We are deep in the sacred and holy days of Christ's Passion. These days are a roller coaster of emotions, prayers, tears, and finally, wonder and joy, when we see the light of Easter dawning. On Thursday we washed each other's feet, as Christ did for the first disciples. Today, Good Friday, we gather at the foot of the cross where he is condemned and dies. Saturday afternoon we will smile and enjoy the sounds of happy children hunting for colorful, sweet-filled Easter eggs; and then we will light the New Fire at the Easter Vigil (7 pm) as we enter the dark church, hear afresh our story as God's people, renew our baptismal promises with those who will be baptized, and celebrate the first Eucharist of Easter. It is a solemn and introspective journey with a glorious destination -- Easter Resurrection. I look forward to greeting you these days and to sharing it all with you.
In the midst of all the worship services, Holy Saturday is easily missed. The noise of the crowds on Good Friday, shouting "Crucify him" are gone. The tomb has been sealed, and Jesus' friends and followers believe it is all over. He is dead, betrayed by those he loved. It is a still and silent morning on that Saturday, I imagine, as they wake to the reality that their beloved friend, teacher, and Lord is dead and buried. Hope has gone with him to the tomb.
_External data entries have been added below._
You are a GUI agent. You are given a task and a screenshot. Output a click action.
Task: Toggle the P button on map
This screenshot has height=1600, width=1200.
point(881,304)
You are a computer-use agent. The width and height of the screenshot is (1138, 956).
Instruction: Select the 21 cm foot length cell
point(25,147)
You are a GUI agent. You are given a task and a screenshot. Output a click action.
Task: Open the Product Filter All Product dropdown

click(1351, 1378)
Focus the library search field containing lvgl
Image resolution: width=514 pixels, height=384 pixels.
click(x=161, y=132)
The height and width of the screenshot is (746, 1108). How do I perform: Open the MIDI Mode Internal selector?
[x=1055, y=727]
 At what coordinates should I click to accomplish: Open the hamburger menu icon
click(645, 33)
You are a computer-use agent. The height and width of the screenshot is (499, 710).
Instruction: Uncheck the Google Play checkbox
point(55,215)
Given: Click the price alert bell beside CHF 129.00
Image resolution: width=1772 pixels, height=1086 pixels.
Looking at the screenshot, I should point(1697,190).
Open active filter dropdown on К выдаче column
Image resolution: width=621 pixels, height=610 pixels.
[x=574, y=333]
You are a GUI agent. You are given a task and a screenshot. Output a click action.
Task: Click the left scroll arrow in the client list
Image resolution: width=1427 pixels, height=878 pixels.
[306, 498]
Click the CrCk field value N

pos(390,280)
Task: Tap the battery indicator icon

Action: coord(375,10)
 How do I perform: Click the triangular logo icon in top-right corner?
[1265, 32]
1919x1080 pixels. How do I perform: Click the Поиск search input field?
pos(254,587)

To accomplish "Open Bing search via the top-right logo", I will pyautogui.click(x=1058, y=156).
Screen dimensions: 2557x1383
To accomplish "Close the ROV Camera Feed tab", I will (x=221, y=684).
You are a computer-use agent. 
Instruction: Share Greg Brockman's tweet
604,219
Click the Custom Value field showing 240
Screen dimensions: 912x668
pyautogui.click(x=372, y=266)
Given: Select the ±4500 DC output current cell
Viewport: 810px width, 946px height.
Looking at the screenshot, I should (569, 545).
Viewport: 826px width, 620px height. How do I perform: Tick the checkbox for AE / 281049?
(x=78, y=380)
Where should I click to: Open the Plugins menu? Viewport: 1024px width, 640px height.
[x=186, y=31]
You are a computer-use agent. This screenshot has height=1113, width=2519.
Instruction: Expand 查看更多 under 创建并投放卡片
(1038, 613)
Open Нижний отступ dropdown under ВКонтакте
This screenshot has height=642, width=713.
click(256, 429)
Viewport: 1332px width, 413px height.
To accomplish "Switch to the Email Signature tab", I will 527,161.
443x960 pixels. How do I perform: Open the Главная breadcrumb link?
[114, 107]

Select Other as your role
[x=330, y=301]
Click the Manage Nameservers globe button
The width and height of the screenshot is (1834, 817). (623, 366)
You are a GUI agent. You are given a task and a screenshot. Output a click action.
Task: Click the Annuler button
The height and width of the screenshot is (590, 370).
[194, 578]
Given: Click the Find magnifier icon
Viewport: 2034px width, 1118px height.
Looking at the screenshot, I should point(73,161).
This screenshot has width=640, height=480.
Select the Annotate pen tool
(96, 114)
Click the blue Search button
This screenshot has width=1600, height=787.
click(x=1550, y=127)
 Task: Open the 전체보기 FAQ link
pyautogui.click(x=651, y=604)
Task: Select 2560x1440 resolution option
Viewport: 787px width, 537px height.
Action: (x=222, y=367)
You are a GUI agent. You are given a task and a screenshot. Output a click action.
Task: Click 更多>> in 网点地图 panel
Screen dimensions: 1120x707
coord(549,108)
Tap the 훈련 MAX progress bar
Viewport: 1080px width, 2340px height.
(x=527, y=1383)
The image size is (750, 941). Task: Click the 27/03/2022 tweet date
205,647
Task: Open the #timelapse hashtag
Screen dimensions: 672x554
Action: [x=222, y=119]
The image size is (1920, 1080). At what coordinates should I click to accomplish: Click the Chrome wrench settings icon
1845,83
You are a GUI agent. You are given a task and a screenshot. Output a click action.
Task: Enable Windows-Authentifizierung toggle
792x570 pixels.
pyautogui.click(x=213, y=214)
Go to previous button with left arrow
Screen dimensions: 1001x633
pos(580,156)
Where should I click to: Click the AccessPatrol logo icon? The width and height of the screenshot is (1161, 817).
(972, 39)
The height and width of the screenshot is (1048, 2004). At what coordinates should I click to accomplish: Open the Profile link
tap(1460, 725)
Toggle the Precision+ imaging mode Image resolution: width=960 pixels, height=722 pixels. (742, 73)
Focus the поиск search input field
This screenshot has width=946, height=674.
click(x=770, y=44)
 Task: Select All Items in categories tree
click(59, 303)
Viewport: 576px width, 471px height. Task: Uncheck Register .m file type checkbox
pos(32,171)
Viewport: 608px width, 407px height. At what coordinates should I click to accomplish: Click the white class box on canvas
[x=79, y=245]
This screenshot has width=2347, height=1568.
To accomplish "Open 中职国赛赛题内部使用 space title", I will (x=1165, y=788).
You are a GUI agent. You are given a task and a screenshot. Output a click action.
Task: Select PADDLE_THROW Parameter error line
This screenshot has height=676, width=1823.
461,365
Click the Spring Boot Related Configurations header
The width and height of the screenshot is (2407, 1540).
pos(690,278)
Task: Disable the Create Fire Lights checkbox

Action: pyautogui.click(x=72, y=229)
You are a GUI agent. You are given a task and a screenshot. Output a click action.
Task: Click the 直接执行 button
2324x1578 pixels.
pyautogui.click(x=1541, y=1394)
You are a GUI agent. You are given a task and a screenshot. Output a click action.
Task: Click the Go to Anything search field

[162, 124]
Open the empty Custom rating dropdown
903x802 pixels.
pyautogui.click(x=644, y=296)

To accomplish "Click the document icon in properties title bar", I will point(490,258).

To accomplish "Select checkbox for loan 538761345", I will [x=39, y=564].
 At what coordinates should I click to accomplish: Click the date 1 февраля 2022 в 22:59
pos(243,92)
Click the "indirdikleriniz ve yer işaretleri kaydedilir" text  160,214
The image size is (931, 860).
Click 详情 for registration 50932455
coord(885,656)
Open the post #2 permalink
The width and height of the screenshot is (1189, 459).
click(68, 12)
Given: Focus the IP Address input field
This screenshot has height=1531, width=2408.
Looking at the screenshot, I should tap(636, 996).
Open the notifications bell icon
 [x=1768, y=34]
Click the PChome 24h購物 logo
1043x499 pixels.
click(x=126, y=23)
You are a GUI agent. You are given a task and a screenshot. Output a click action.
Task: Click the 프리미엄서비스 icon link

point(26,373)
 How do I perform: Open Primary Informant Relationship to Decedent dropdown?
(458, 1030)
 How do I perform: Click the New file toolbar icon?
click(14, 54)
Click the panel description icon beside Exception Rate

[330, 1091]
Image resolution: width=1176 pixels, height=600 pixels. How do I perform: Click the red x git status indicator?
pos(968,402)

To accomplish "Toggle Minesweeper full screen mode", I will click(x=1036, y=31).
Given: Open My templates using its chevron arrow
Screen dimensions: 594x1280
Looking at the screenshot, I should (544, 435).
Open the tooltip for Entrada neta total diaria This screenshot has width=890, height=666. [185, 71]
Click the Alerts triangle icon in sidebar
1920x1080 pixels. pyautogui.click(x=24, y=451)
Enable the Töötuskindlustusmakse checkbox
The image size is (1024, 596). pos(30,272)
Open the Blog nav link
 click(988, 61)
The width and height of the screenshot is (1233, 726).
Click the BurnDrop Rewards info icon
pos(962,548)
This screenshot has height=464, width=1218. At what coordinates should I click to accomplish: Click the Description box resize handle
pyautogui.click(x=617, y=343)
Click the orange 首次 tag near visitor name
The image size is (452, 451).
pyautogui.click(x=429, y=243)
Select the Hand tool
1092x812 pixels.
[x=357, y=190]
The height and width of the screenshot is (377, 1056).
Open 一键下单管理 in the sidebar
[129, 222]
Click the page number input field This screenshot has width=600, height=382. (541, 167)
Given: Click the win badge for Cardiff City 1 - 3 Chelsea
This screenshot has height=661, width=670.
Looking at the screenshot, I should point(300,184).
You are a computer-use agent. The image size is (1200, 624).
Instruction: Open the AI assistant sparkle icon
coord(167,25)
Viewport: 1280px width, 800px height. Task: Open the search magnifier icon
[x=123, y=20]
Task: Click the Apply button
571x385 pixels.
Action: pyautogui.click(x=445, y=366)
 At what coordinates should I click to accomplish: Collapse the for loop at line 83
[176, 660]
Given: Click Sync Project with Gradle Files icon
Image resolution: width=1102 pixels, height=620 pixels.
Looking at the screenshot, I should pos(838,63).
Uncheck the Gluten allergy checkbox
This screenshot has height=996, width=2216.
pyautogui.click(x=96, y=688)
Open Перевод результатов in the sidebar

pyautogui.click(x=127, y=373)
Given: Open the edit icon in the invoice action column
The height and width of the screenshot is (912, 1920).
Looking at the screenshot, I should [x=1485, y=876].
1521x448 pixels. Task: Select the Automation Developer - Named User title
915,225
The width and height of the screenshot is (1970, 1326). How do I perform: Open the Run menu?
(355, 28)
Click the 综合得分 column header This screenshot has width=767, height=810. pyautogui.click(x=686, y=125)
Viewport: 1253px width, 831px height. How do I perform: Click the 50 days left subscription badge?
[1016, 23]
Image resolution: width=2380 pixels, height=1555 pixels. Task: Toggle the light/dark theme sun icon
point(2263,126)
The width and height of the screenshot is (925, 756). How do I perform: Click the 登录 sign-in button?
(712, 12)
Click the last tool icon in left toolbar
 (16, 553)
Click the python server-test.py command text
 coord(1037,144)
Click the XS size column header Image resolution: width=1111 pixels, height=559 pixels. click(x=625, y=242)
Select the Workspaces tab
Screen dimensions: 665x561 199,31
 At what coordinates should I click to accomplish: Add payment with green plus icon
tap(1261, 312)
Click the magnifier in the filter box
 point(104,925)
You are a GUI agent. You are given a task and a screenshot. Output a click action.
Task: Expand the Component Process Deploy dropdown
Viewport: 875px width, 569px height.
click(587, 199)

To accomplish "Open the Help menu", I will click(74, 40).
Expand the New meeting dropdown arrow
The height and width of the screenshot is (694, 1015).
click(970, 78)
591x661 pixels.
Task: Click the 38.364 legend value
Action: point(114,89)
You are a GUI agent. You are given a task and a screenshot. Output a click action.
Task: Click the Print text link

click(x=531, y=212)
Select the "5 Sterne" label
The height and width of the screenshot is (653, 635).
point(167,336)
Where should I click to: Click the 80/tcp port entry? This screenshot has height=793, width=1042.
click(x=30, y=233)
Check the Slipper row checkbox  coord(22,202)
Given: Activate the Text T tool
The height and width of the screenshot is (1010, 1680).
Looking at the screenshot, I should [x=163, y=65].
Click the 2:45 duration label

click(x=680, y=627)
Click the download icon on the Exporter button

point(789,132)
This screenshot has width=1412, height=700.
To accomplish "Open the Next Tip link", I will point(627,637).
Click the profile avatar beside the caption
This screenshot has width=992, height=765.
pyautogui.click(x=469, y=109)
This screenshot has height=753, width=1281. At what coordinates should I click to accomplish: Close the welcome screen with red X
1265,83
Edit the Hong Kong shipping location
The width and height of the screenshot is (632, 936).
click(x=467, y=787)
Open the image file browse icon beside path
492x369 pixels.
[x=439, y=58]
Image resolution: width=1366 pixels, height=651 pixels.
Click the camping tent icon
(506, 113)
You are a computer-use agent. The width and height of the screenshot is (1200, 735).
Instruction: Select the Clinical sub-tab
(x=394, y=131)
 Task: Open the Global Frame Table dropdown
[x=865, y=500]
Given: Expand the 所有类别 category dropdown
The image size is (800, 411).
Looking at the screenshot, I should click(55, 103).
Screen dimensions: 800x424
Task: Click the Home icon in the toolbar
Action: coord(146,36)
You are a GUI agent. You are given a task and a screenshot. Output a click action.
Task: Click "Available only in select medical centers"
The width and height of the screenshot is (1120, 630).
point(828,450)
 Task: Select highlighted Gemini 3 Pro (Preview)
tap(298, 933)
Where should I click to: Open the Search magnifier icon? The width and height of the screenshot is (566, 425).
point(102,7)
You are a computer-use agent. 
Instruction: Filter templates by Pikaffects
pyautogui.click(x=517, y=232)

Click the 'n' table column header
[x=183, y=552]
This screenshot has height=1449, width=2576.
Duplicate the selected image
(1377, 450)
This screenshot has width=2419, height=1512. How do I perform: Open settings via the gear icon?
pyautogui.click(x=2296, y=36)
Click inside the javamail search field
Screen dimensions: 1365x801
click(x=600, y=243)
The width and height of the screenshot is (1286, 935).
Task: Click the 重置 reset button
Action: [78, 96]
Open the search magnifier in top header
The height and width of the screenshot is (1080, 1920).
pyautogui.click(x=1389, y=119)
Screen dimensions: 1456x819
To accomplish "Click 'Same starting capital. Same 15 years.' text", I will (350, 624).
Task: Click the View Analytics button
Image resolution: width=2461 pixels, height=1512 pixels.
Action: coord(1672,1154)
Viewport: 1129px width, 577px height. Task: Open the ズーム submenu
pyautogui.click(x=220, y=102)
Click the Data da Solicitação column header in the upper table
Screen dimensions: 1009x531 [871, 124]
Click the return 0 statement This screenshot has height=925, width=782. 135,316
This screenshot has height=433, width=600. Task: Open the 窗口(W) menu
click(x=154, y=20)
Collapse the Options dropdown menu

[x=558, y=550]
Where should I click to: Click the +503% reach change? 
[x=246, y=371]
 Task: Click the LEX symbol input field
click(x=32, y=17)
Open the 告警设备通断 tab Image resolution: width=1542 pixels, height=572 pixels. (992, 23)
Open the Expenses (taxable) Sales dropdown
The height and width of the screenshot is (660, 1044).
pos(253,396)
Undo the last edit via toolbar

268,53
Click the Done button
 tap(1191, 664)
The book of Lamentations was written in response to the destruction of Jerusalem and the exile of its people to Babylon. Hope was lost; a future could not be imagined. Here is the lectionary text for Holy Saturday from Lamentations, and we can see why its sense of hopelessness and desolation are an apt choice for this day.
Lamentations 3:1-9, 19-24
I am one who has seen affliction
under the rod of God's wrath;
he has driven and brought me
into darkness without any light;
against me alone he turns his hand,
again and again, all day long.
He has made my flesh and my skin waste away,
and broken my bones;
he has besieged and enveloped me
with bitterness and tribulation;
he has made me sit in darkness
like the dead of long ago.
He has walled me about so that I cannot escape;
he has put heavy chains on me;
though I call and cry for help,
he shuts out my prayer;
he has blocked my ways with hewn stones,
he has made my paths crooked.
The thought of my affliction and my homelessness
is wormwood and gall!
My soul continually thinks of it
and is bowed down within me.
But this I call to mind,
and therefore I have hope:
The steadfast love of the LORD never ceases,
his mercies never come to an end;
they are new every morning;
great is your faithfulness.
"The Lord is my portion," says my soul,
"therefore I will hope in him."
There is a glimmer of hope, however, in the midst of the poet's despair, which is also where we hang our hope on Holy Saturday. "The steadfast love of the LORD never ceases, his mercies never come to an end. They are new every morning." We look to the new morning on Easter Day, when we see God's steadfast love for us in the Risen Lord.